» **Exercise brief**: Copy the stretch of material from the line containing "Open the Console tool in toolbar" through the line containing "(x=170, y=305)", reproducing every line without any change.

» **Materials provided**:
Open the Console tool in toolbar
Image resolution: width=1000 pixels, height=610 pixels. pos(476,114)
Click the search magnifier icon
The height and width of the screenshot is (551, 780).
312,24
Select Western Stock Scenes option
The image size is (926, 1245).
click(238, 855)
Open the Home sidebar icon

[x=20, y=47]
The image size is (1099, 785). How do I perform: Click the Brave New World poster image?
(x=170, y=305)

---

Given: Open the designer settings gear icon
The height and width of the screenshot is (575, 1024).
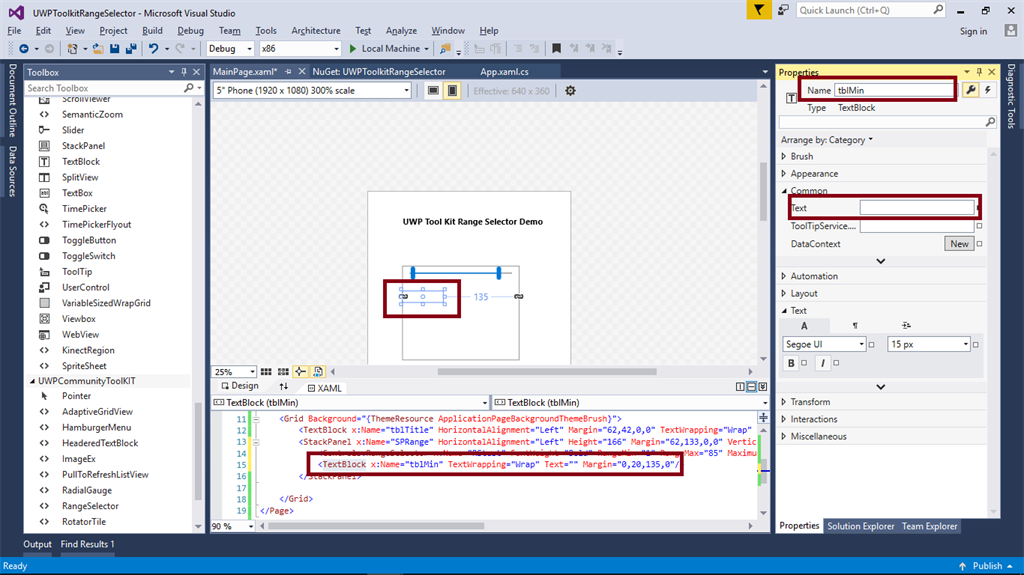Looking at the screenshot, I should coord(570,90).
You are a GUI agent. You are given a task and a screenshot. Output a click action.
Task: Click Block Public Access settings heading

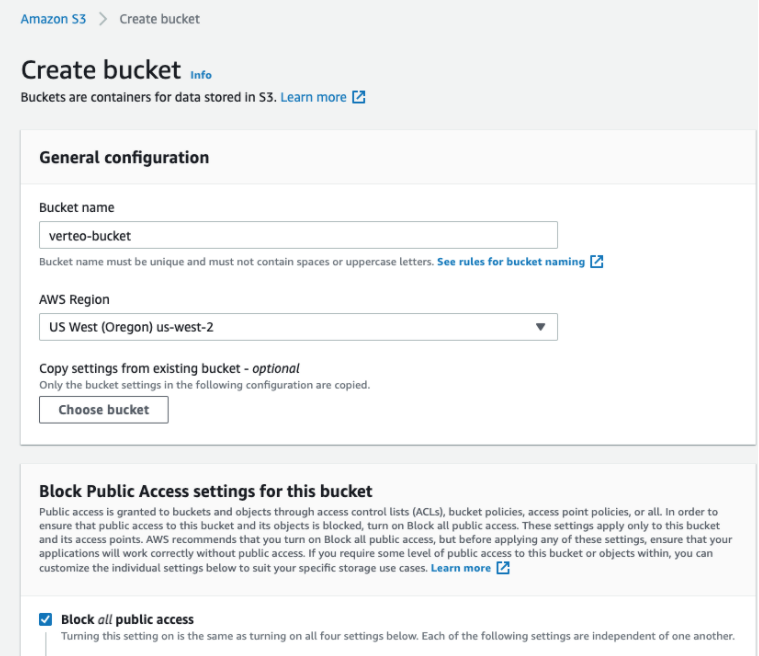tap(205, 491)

» **Answer to the exercise**:
Open the Console tool in toolbar
Image resolution: width=1000 pixels, height=610 pixels. pos(476,114)
Click the search magnifier icon
The height and width of the screenshot is (551, 780).
312,24
Select Western Stock Scenes option
The image size is (926, 1245).
click(238, 855)
Open the Home sidebar icon

[x=20, y=47]
The image size is (1099, 785). How do I perform: Click the Brave New World poster image?
(x=170, y=305)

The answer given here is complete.